This is basically an information dump to help me think about how to do this. Feel free to comment or suggest
My previous post regarding the skipping of folders is related. That snippet of code was for my mede8er utility that I wrote. You can read what it does on its download page.
It’s nifty in that you can at least update the jukebox databases outside of using the mede8er itself - very handy if you’re storing your media on a NAS-type system.
Since I don’t have a lot of media to process, it’s no skin off my back to let the utility run its course from scratch every time I add/remove media from the storage, however a fellow that has been testing my utility (and pointed out some issues that I resolved for him), has a MASSIVE amount of media - he sent me a copy of just his xml data that I could test my utility against, and it extracted to more than 128mb. He tells me it takes around 20 minutes for my utility to generate his databases. Ow!
My next planned step for my utility is to add the ability to update existing databases rather than creating them from scratch every time, I’m hoping this will be much faster than creating it from scratch. My stumbling block right now is how I would go about achieving this. Let me explain:
The time consuming bit (I think) is not the actual creation of the databases, it is the processing of the XML files.
##What it does now
As you may have seen with my previous post, I scan a specified path for XML files and add them to a list. I then process the list of XML files for the data that is required for the database, which is kind of bizarre if you ask me.
The database contains a single table with the following fields:
HashCode
,Genre
,Year
,Rating
,Folder
, Timestamp
Hashcode
is an MD5 hash of Folder
.
Genre
contains at most 3 genres pulled from the XML.
Year
contains the movie year pulled from the XML
Rating
contains a calculated rating with source from XML
Folder
is the relative path from the database to where the media is located
Timestamp
is the unix timestamp of the XML file’s last write time.
I have a function called populateRow
that does the “heavy” work of calculating the above field data per file.
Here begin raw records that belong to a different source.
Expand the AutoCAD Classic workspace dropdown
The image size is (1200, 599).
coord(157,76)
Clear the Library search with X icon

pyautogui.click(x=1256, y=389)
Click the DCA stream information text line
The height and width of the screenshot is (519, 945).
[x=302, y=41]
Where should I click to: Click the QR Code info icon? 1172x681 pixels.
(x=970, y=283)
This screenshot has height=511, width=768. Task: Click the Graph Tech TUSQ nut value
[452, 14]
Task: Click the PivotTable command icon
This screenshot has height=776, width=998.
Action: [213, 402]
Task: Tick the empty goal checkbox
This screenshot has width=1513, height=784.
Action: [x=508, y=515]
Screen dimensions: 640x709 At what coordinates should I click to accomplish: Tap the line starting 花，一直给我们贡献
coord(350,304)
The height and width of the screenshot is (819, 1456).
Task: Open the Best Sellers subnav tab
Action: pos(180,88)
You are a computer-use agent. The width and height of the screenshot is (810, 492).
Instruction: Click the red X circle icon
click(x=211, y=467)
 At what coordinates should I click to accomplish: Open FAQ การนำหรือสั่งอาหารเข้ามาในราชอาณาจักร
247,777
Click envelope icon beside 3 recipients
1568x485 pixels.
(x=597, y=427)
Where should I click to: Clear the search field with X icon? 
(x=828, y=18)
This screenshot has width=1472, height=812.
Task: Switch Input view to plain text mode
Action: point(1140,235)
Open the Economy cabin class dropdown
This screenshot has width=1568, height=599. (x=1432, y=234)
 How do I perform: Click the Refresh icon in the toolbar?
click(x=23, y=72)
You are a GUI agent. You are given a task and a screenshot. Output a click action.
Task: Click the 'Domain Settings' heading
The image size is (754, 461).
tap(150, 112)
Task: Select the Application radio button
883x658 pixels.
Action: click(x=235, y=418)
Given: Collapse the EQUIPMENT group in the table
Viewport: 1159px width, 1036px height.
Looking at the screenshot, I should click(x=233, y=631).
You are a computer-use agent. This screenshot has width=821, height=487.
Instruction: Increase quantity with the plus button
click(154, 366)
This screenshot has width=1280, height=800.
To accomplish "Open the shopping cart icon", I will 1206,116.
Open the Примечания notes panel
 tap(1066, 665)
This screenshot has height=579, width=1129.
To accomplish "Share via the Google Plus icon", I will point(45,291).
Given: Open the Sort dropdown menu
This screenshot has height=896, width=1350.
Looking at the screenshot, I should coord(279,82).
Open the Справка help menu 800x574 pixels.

Prior to my recent update to handle the folder ignores, I would directly add the populateRow
data to list of string arrays I would subsequently use to populate the actual SQLite database, however I added some additional error checking to the XML.load function within my populateRow function, and moved that to the first task in the function so that it could error out on invalid XML and skip the file. So now I’ve created a 6 value array called ‘value’ that receives the data, checks if there is an error value and then skips the file, or adds the value to my mede8erdb
list.
value = populateRow(xmlfile, JukeboxPath);
Once the mede8erdb list has been fully populated, I then go on to create the actual database, using the list of string arrays. In that function, I open the Mede8er.db file, drop the table and re-create it, if it exists (freshest data!), and then populate the database.
You may be wondering why I populateRow
to a list of arrays rather than straight in to the database – I figured that it might be faster to get that data in to memory first and then write it a bit later, rather than have the read and write IO all happening at the same time, at the cost of memory, which I’m sure for a huge media collection, may be large. I’m not sure what the best approach would be. Might have to change it to writing directly as it will make more sense with updating instead of creating from scratch.
##Potential Changes
What I’ll probably need to do is to change the process - once I have the list of XML files, I’ll have to obtain the unix timestamp, and the relative folder. Do a select from the database using the relative folder and the timestamp. If there’s a hit, discard and go to next. If no hit, then process and insert. If a hit on name, but timestamp differs, process and update.
My only concern is that this process ends up being slower than creating the database from scratch, but I guess I won’t know until I’ve actually branched the project, made the changes and tested it.